Getting into the market, as Posteraro will be for his EAT! Vancouver hands-on workshop, is “very important,” he says, since it “dictates two essential aspects of cooking: freshness and seasonality of the ingredients.” To help home cooks navigate a market, Posteraro suggests inquiring if the vendors have “ethical and sound practices” for growing produce or raising meat.
That kind of conversation, points out McEwan, is part of what is typifying the new and ongoing dialogue about Canadian food. Now diners and consumers care about how farmers “cultivate [crops] and raise, feed, and slaughter their animals,” notes McEwan, who adds that these are the kinds of conversations that didn’t exist before, in a previous era of discussion of Canadian food beginning and ending with good old maple syrup.

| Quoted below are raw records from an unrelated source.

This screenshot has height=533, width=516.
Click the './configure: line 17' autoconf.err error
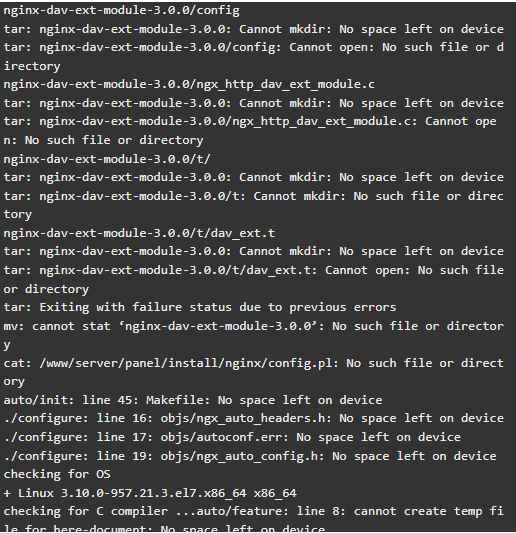coord(232,437)
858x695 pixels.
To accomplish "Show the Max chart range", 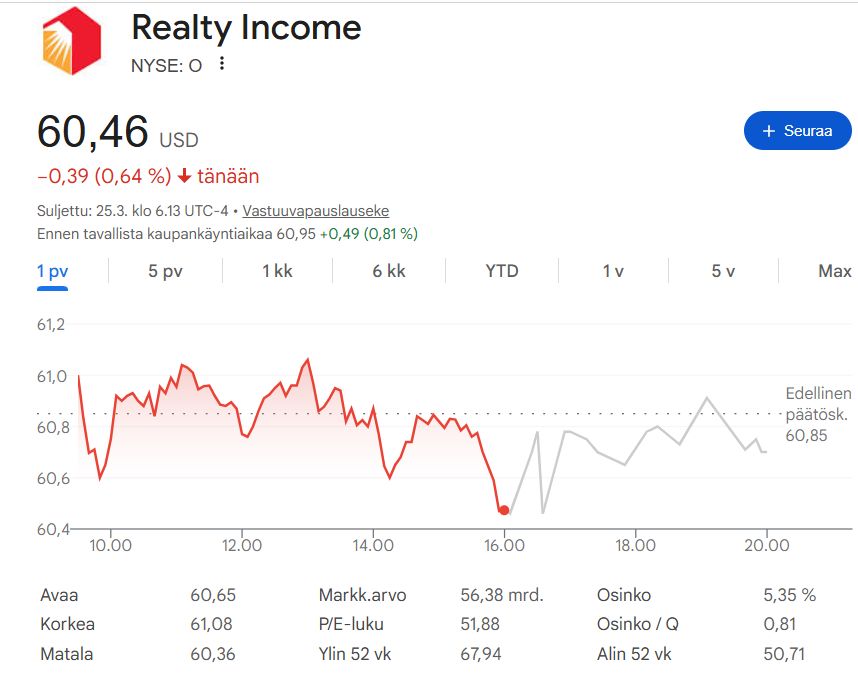I will tap(834, 271).
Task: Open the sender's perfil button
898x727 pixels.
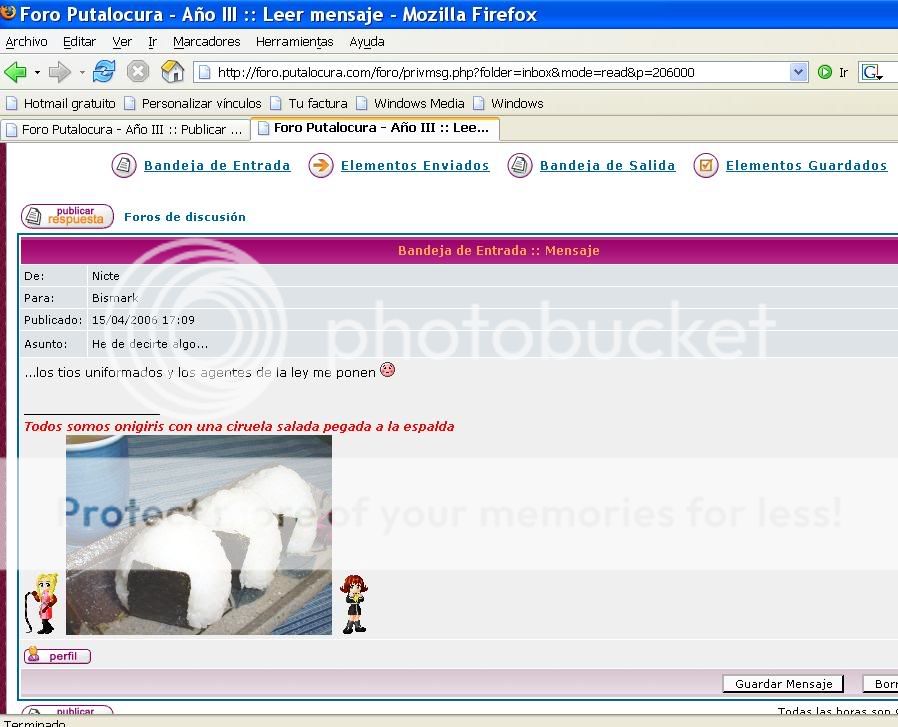Action: click(57, 656)
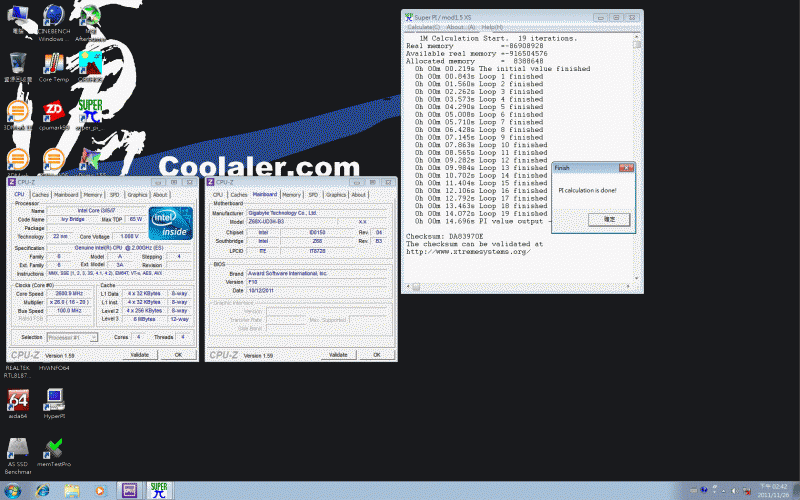Open the Memory tab in left CPU-Z window

click(93, 195)
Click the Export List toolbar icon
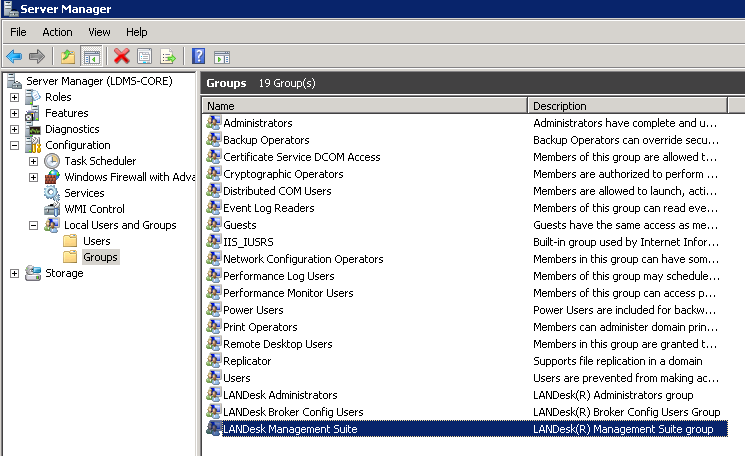The image size is (745, 456). tap(168, 56)
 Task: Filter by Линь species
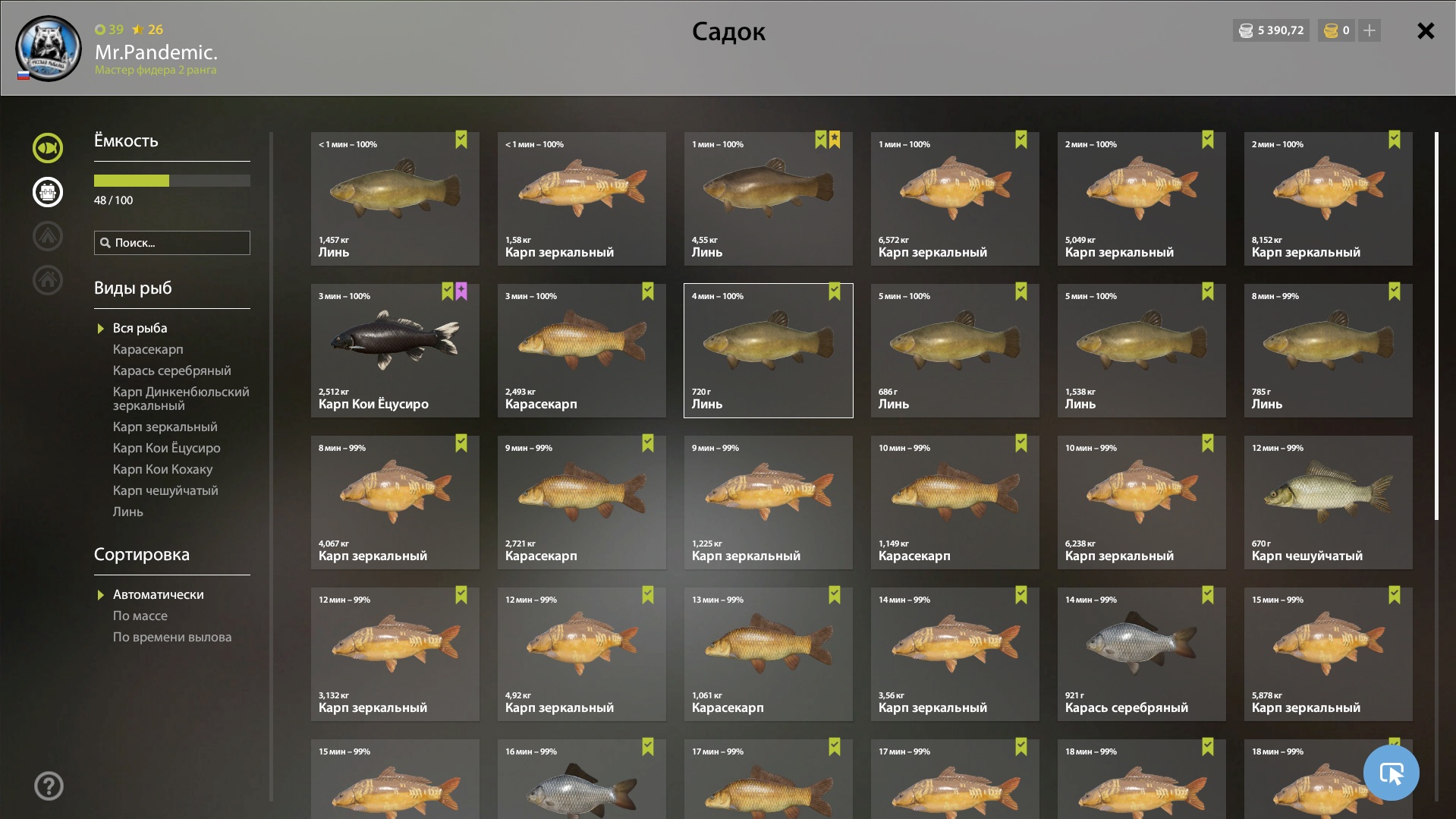pos(128,512)
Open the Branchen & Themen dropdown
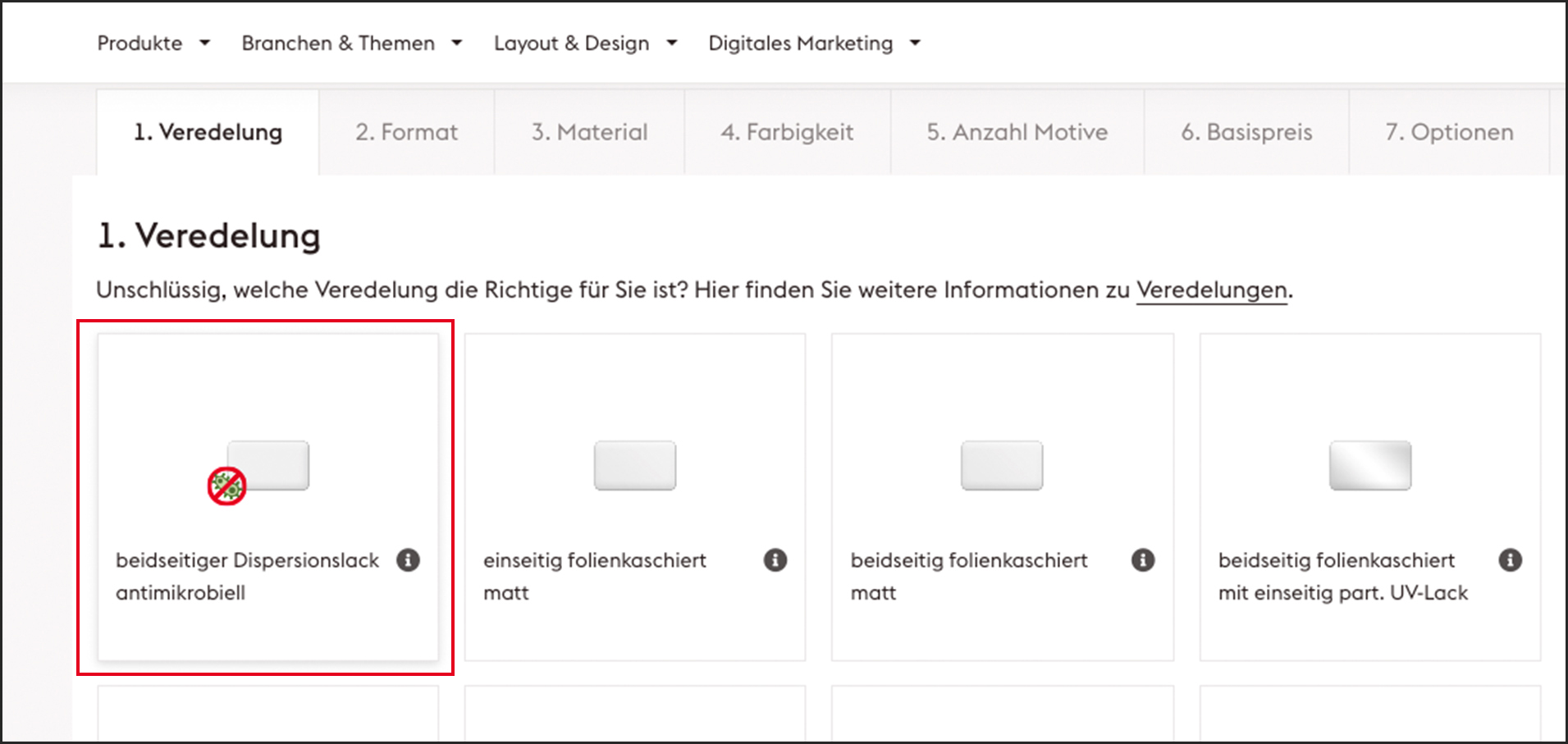1568x744 pixels. tap(351, 43)
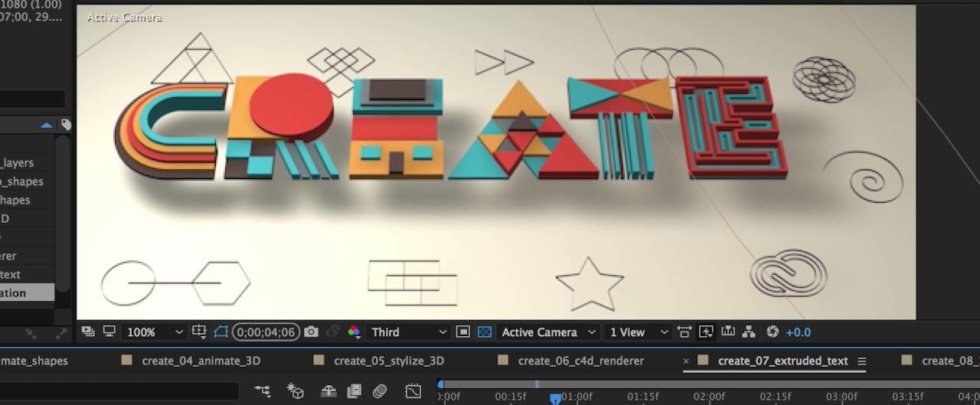The image size is (980, 405).
Task: Toggle Pixel Aspect Ratio Correction
Action: coord(684,332)
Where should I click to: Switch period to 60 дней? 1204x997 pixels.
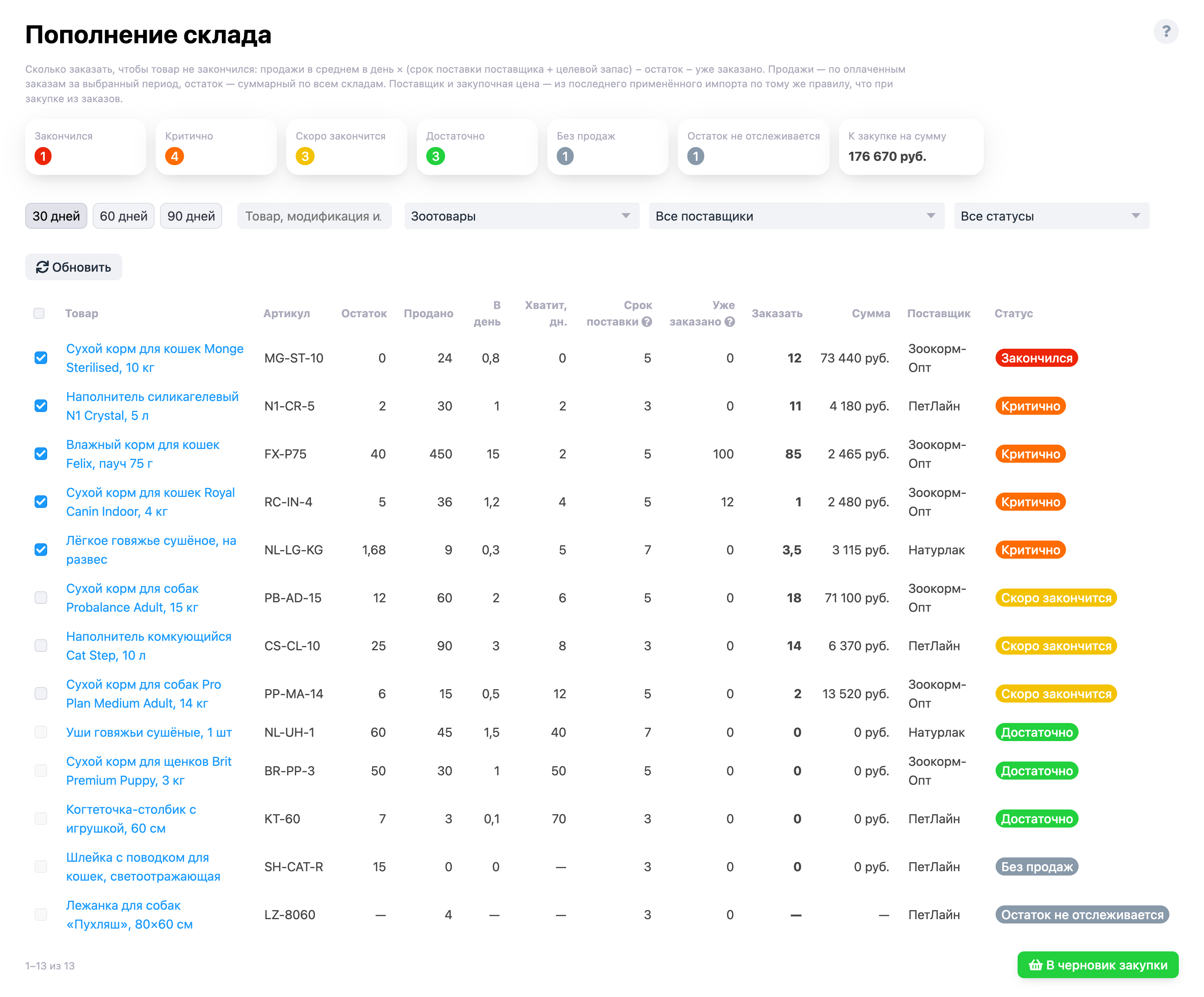pyautogui.click(x=123, y=216)
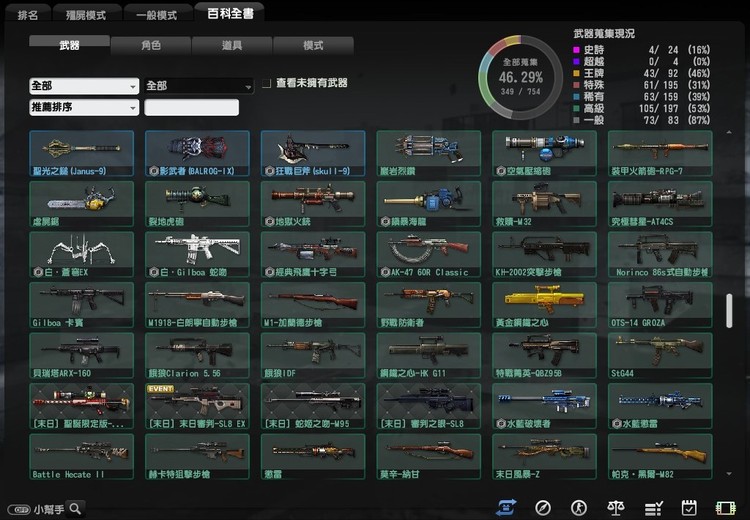
Task: Expand the 推薦排序 sort dropdown
Action: pos(84,107)
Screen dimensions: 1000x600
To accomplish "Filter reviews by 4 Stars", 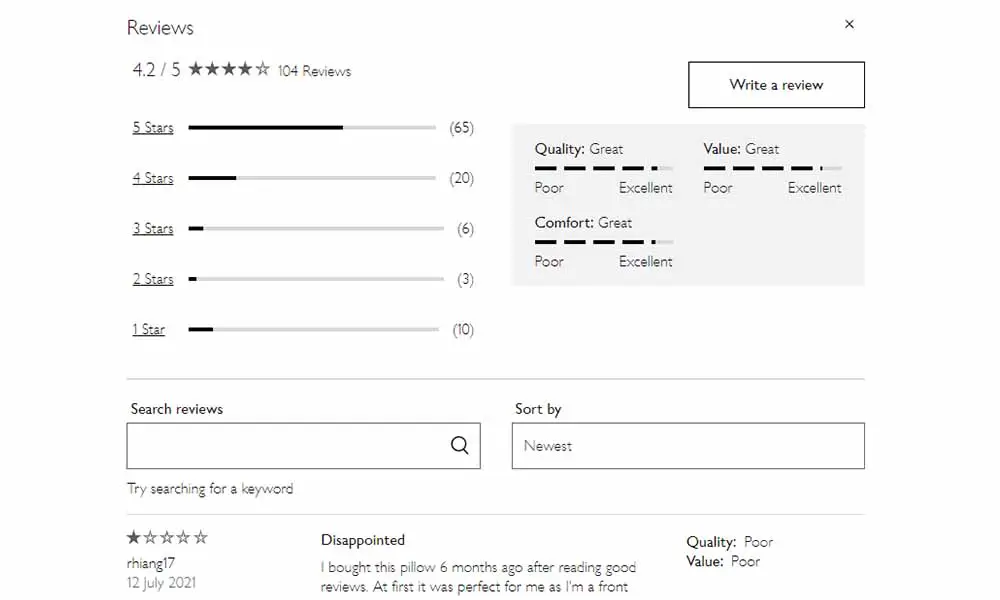I will click(152, 178).
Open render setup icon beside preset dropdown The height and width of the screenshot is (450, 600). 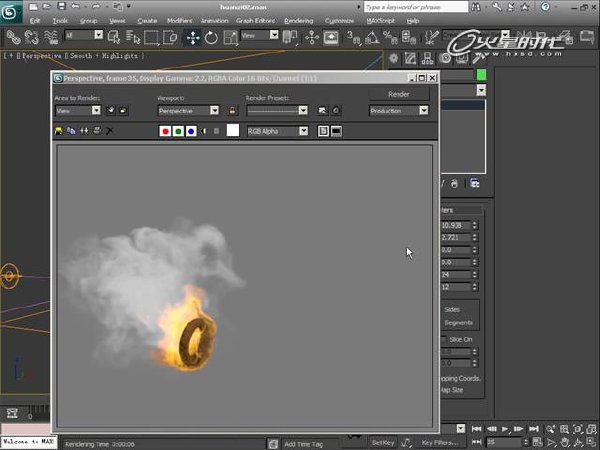[322, 111]
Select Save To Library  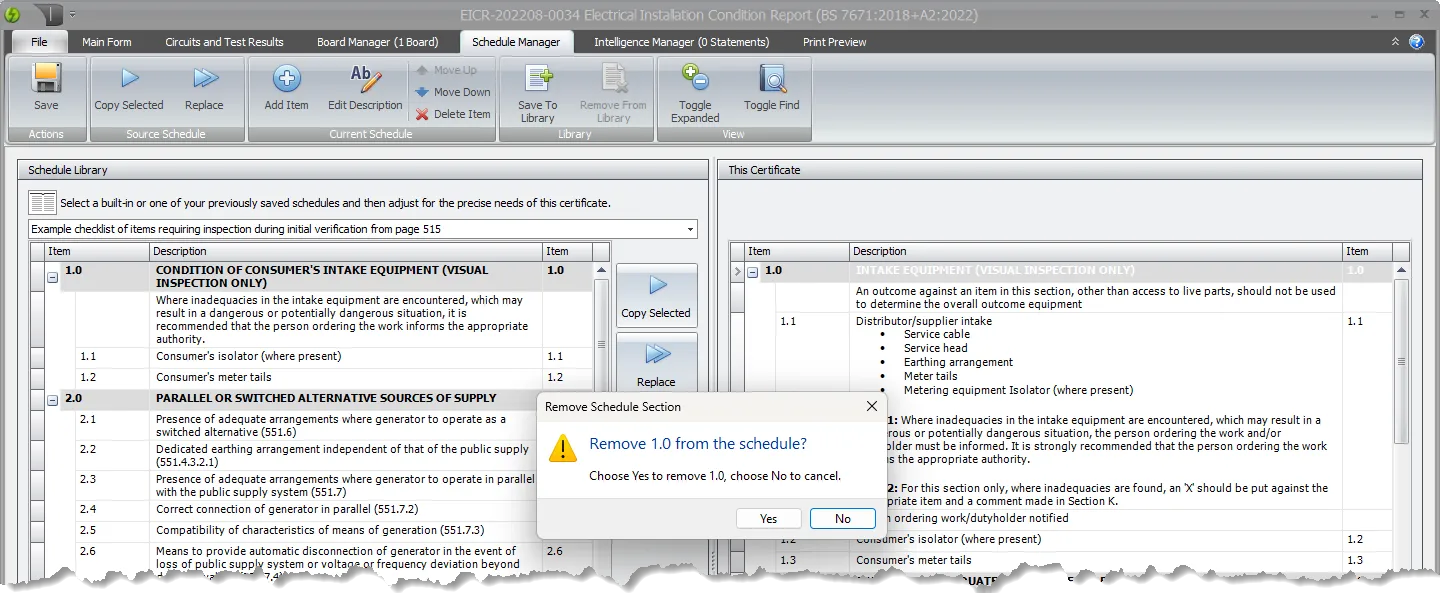coord(537,88)
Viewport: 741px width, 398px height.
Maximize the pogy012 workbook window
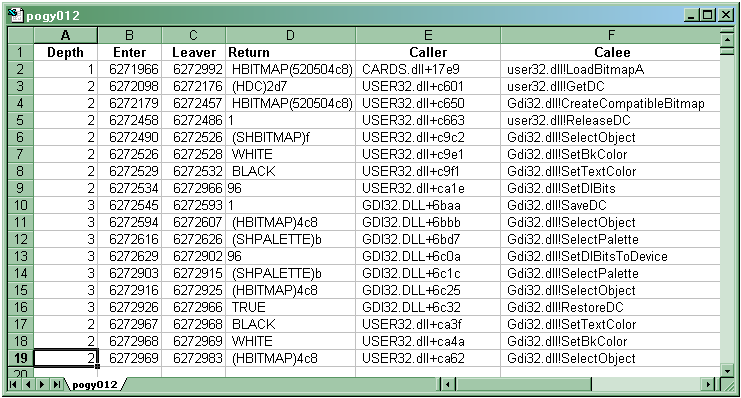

Posteraro infuses his understanding of Canadian food with an immigrant’s pride: “Canadian Cuisine is a final result of conjunctive efforts of chefs, agriculturists, farmers, wine producers, [and] fishermen […] We have a great country and even first generation immigrants like myself have a strong sense of belonging and [are] proud to be part of it!”
The Canadian food landscape is shifting as it attempts to define itself, and McEwan describes our “very diverse” food scene as being centred around amazing product transformed with international technique–something at which both he and Posteraro excel in their Italian-Canadian cooking.
McEwan is a catch of the day kind of chef, with love for Vancouver’s fresh fish in season, but the chef also often works with beautiful east coast seafood, like Prince Edward Island’s bluefin tuna, lobsters, and oysters (and the Island’s beef program, too), and has a deep appreciation for Canada’s excellent core products, like the “amazing cheeses [and] really good wine” available coast to coast.
Posteraro says in order to achieve Cioppino’s signature West Coast-meets-Italian flavours, he brings his “enogastronomic luggage,” and his love of local ingredients, though he does import key items from Italy whose quality can’t be matched in Vancouver.
The two chefs have a complementary cooking style, which makes them an ideal pairing for the closing night meal of the EAT! Vancouver Dinner Series. McEwan hails the expanded week-long programming of the festival as “reflective of where people’s minds are today” when it comes to mainstream food culture. Food is what we “talk about, eat, and Instagram,” quips the chef.
For their collaborative dinner, McEwan says he and Posteraro are splitting the six-course menu evenly, with McEwan’s dishes mirroring items on the menu of his Toronto eatery Fabbrica. Posteraro and McEwan have not worked together behind a stove, but McEwan says he remembers Posteraro from his tenure in Toronto in the early 1990s. “Pino’s always been pretty bossy in the kitchen,” teases McEwan, adding heartfelt praise: “Pino’s food is straight ahead, honestly Italian, not overly fussy, unctuous, real and solid.”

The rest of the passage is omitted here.